What the task requires
Output each of the following lines as one string in a JSON list, skipping blank lines and leaving out the pictures.

Given information
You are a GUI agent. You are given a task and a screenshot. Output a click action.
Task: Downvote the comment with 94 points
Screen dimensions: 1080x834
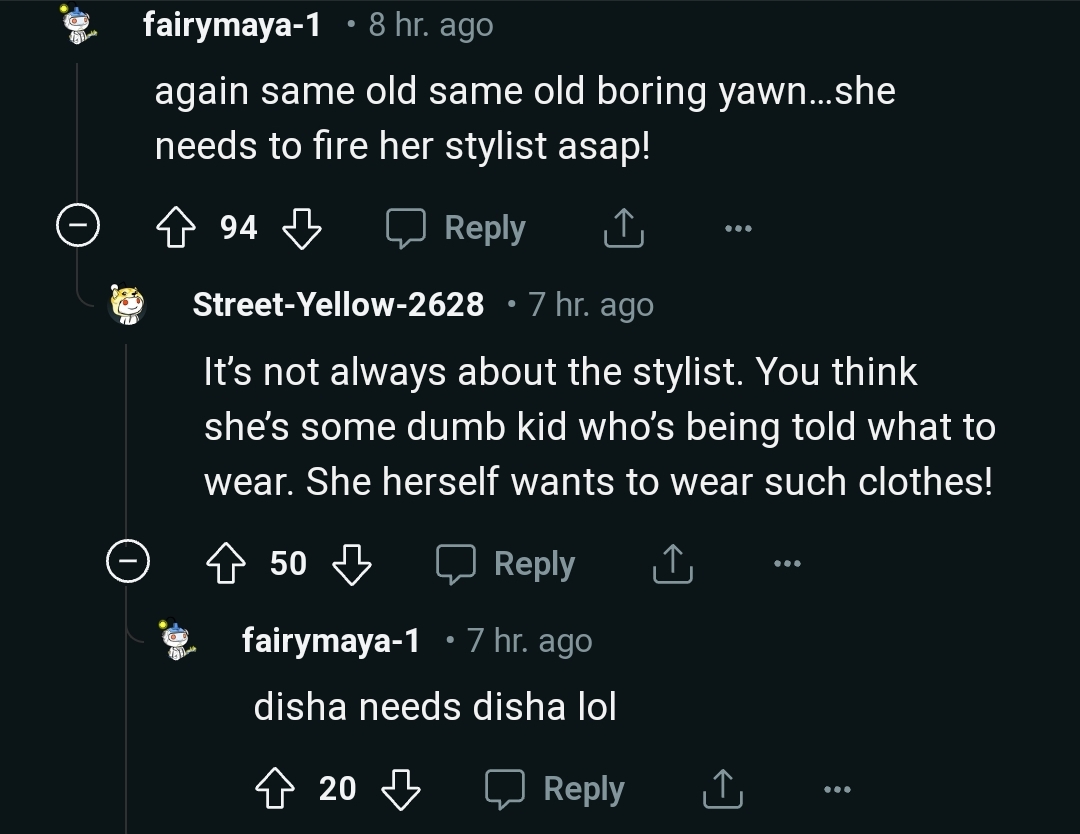[x=302, y=229]
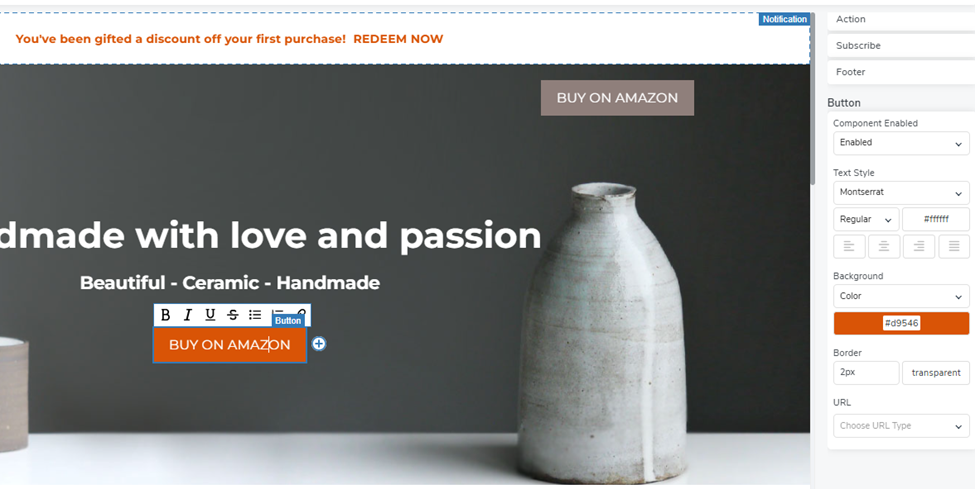975x489 pixels.
Task: Justify the button text
Action: 954,247
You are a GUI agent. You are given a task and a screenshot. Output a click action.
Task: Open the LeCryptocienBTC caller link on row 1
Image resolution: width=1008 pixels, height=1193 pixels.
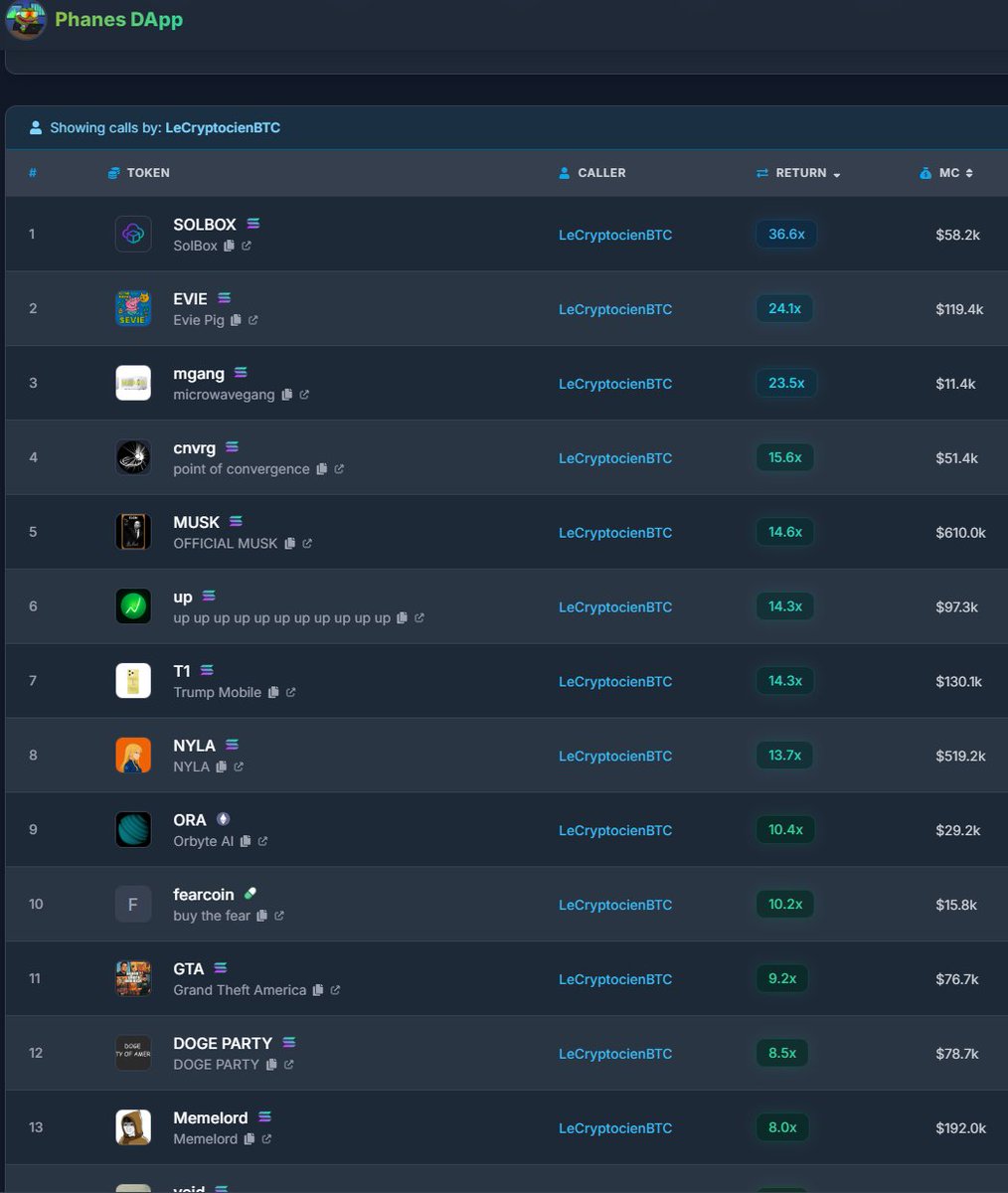(x=614, y=235)
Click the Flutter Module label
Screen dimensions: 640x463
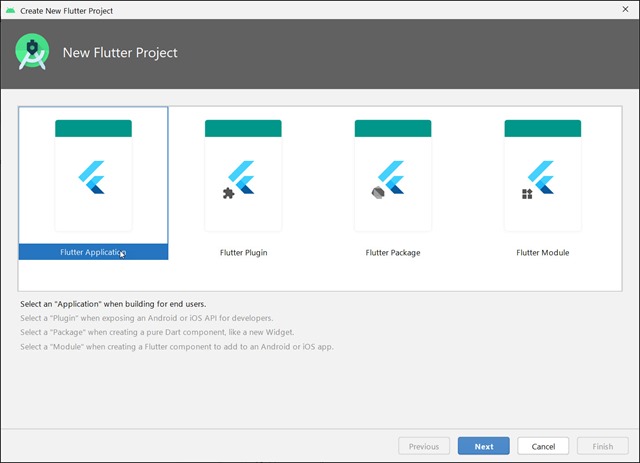542,253
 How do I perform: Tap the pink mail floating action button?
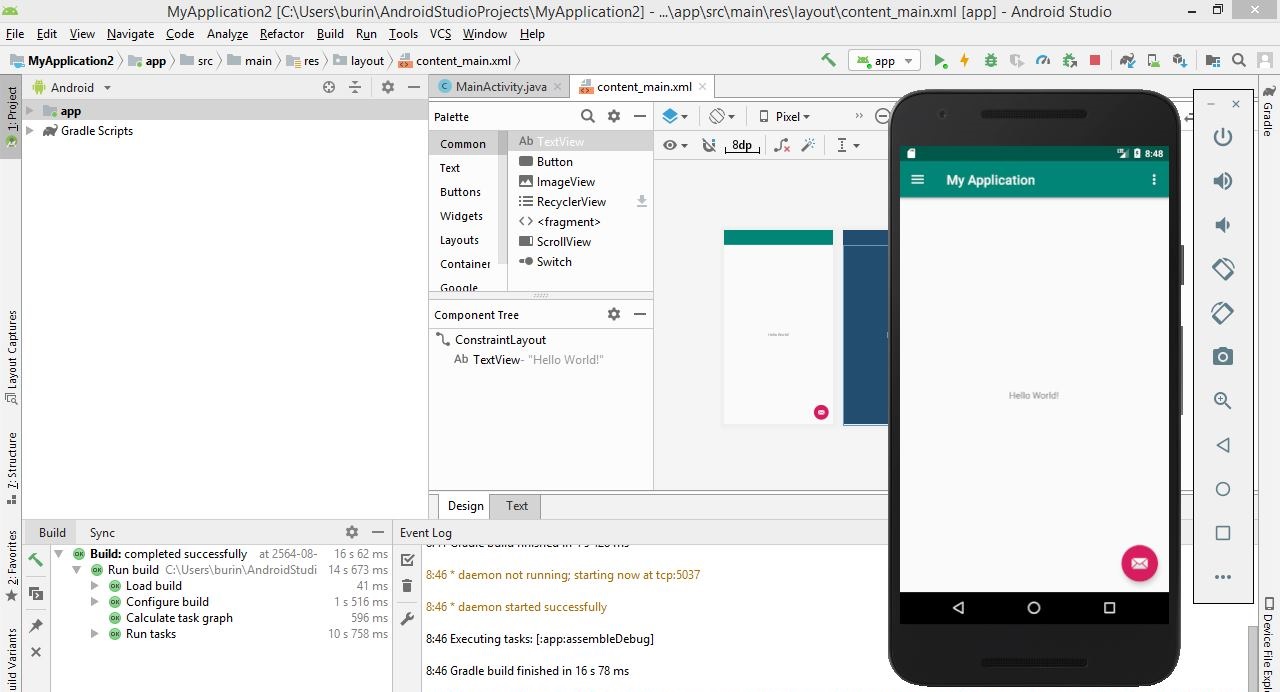tap(1139, 563)
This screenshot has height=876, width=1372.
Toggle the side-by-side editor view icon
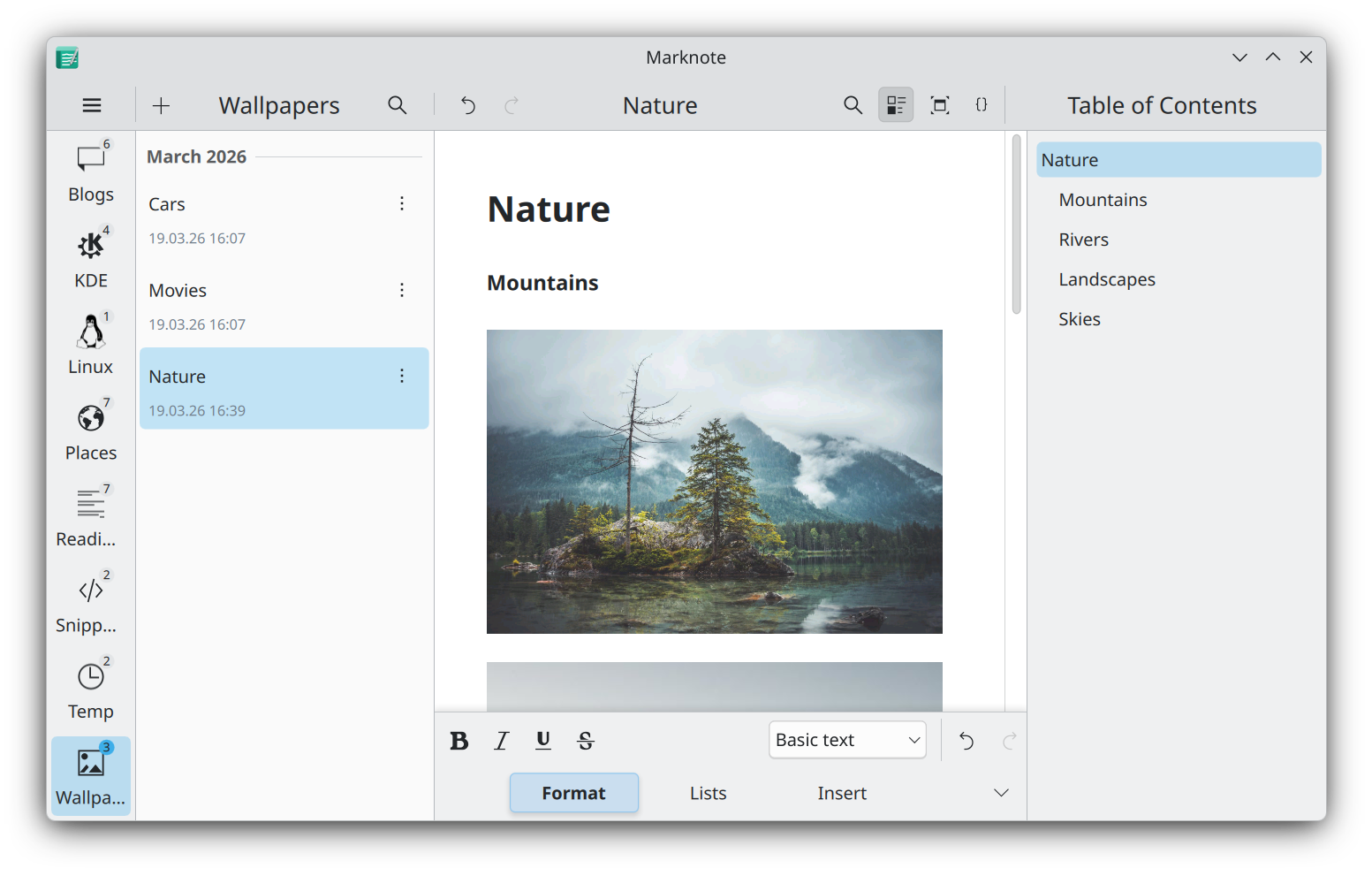[x=895, y=104]
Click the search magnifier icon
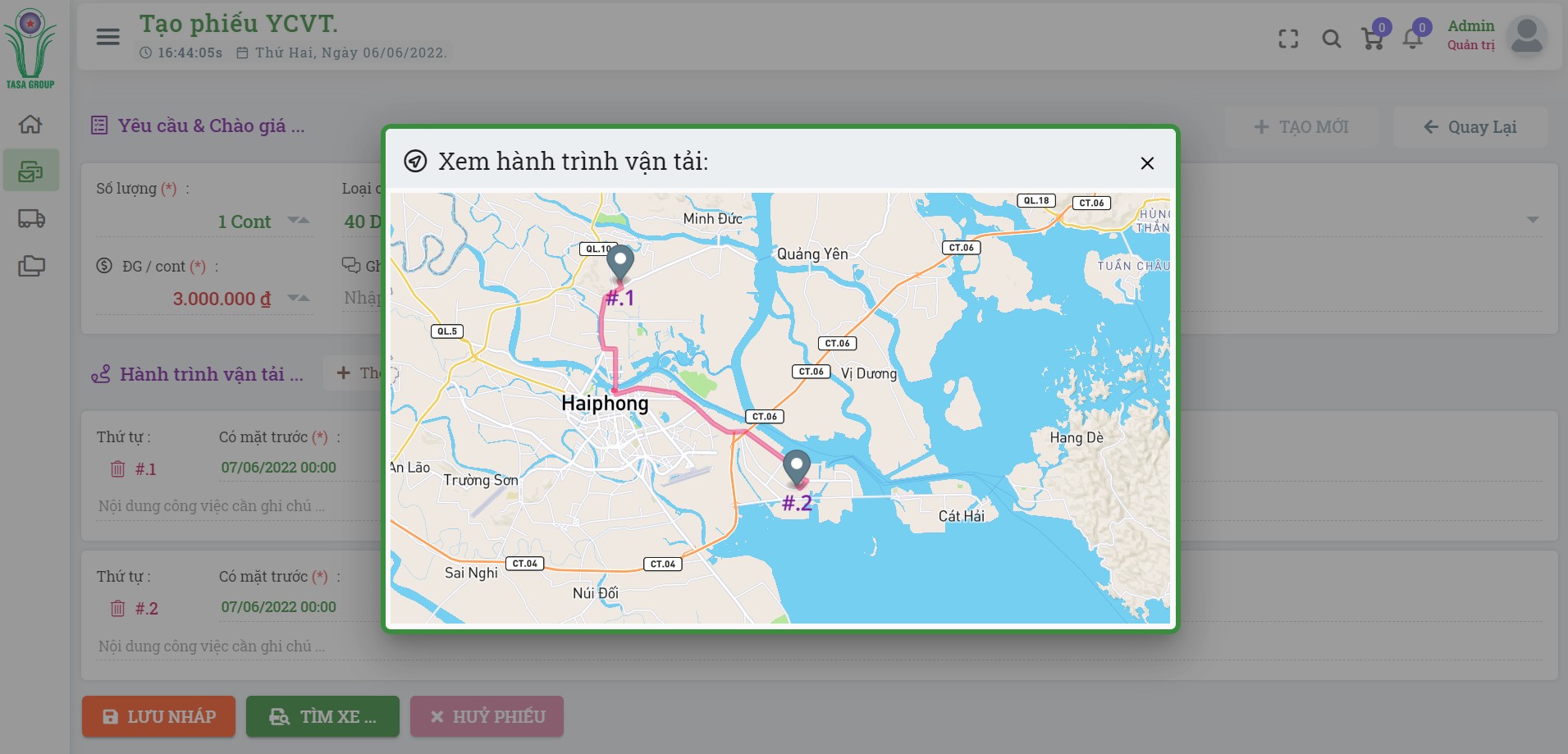 coord(1331,39)
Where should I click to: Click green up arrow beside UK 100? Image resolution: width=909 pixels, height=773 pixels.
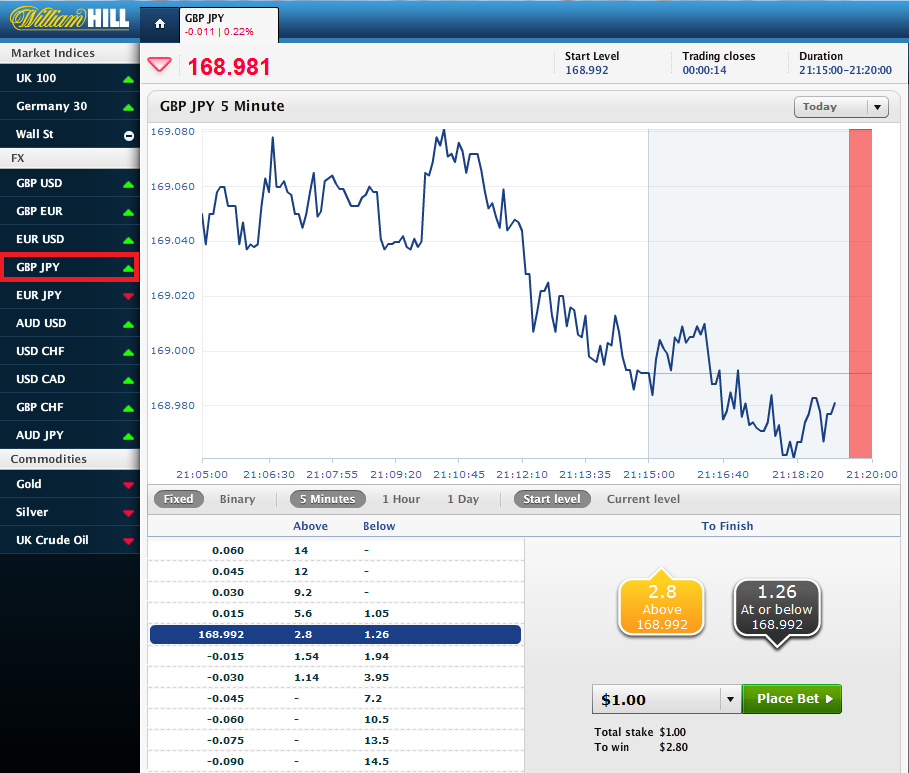[128, 79]
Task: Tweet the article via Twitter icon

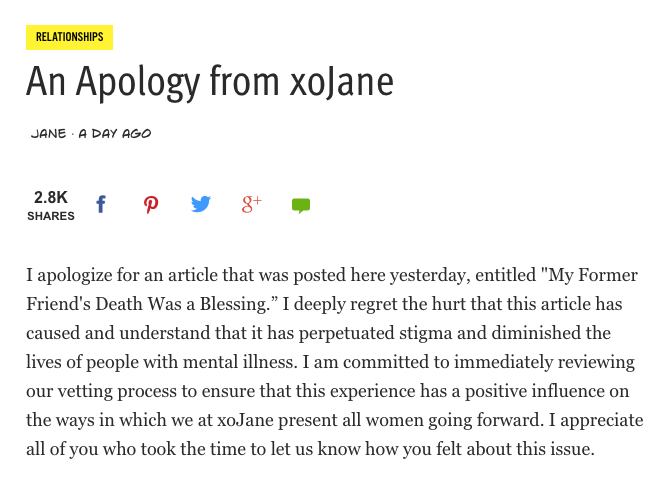Action: point(201,205)
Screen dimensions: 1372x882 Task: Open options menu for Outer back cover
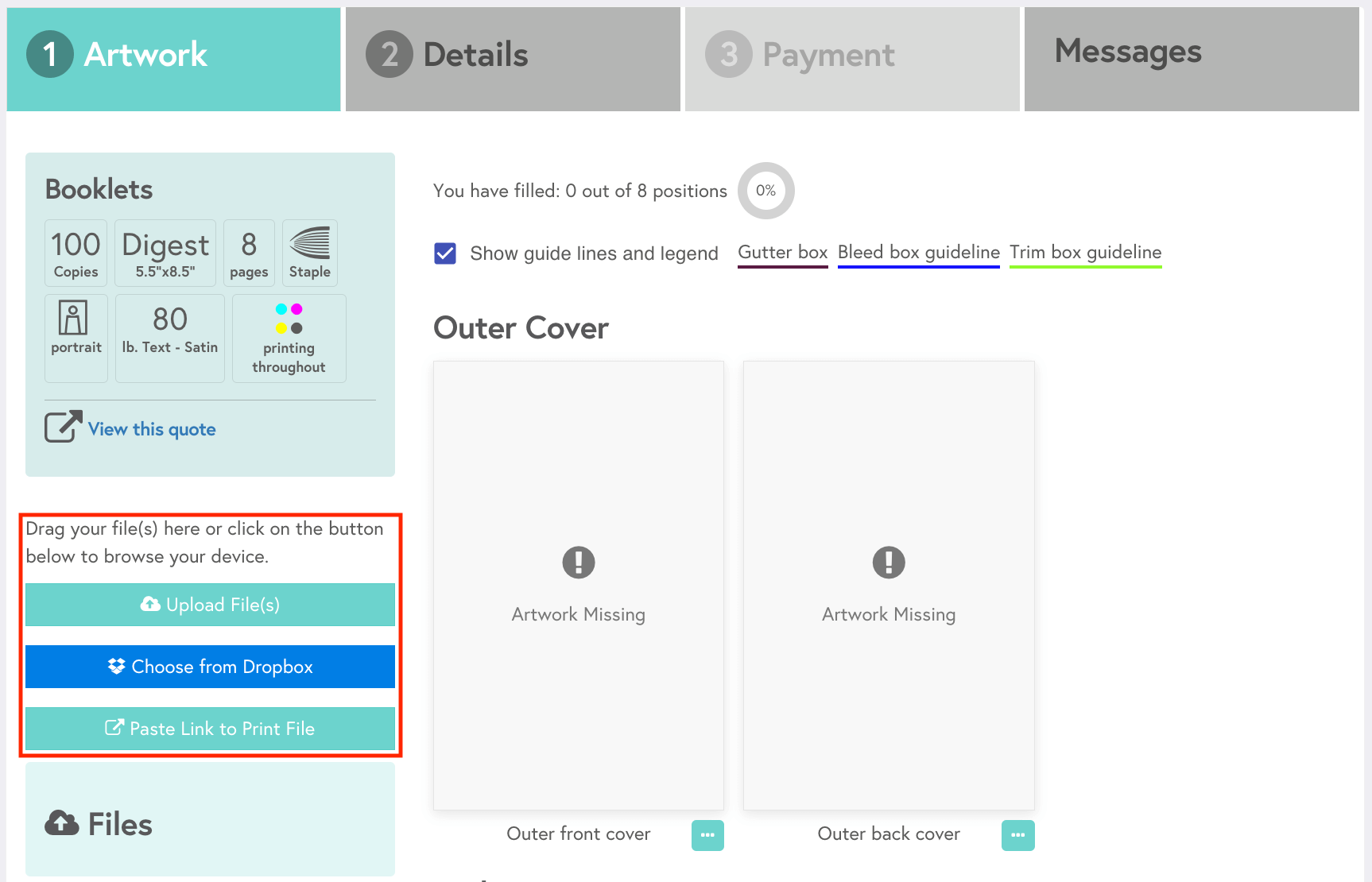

Solution for this problem
[
  "You are a GUI agent. You are given a task and a screenshot. Output a click action.",
  "Task: Downvote the comment with 94 points",
  "Screen dimensions: 1080x834",
  "[x=302, y=229]",
  "975x489 pixels.",
  "Task: Justify the button text",
  "Action: 954,247",
  "You are a GUI agent. You are given a task and a screenshot. Output a click action.",
  "Task: Open the LeCryptocienBTC caller link on row 1",
  "Image resolution: width=1008 pixels, height=1193 pixels.",
  "(x=614, y=235)",
  "Click the Flutter Module label",
  "Screen dimensions: 640x463",
  "542,253",
  " How do I perform: Tap the pink mail floating action button?",
  "tap(1139, 563)",
  "This screenshot has height=876, width=1372.",
  "Toggle the side-by-side editor view icon",
  "[x=895, y=104]",
  "Click the search magnifier icon",
  " coord(1331,39)",
  "Where should I click to: Click green up arrow beside UK 100? Image resolution: width=909 pixels, height=773 pixels.",
  "[128, 79]",
  "Task: Tweet the article via Twitter icon",
  "Action: point(201,205)",
  "Screen dimensions: 1372x882 Task: Open options menu for Outer back cover"
]